In the same manner, the procedural requirements for the appointment of and proceedings
by commissioners in actions for expropriation 1 0 and judicial partition 1 1 may be said to
likewise confer substantive rights on the party defendants therein, which procedural steps
may not be omitted over their objection but can likewise be waived or dispensed with on
mutual agreement. In these three special civil actions, although dissimilar in the specific
procedure in their special features, their rationale and specific objectives are congruent in
that they afford added protection to proprietary rights, but which additional protection
may be waived, as by stipulations to that effect in compromise agreements.

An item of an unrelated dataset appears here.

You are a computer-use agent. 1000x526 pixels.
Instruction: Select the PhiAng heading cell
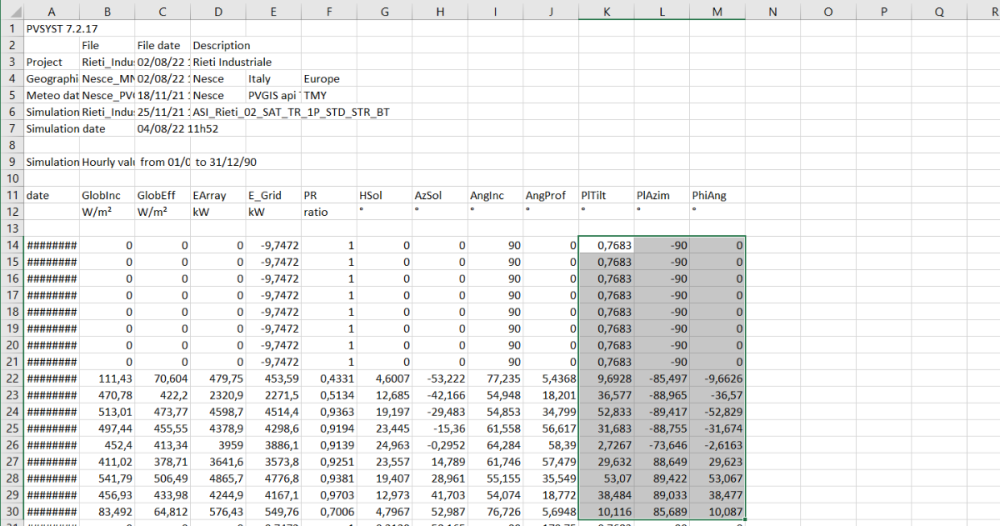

It is hornbook knowledge that a judgment on compromise has the effect of res judicata on
the parties and should not be disturbed except for vices of consent or forgery. 1 2 To
challenge the same, a party must move in the trial court to set aside the said judgment and
also to annul the compromise agreement itself, before he can appeal from that judgment.
1 3 Definitely, the petitioners have ignored these remedial avenues.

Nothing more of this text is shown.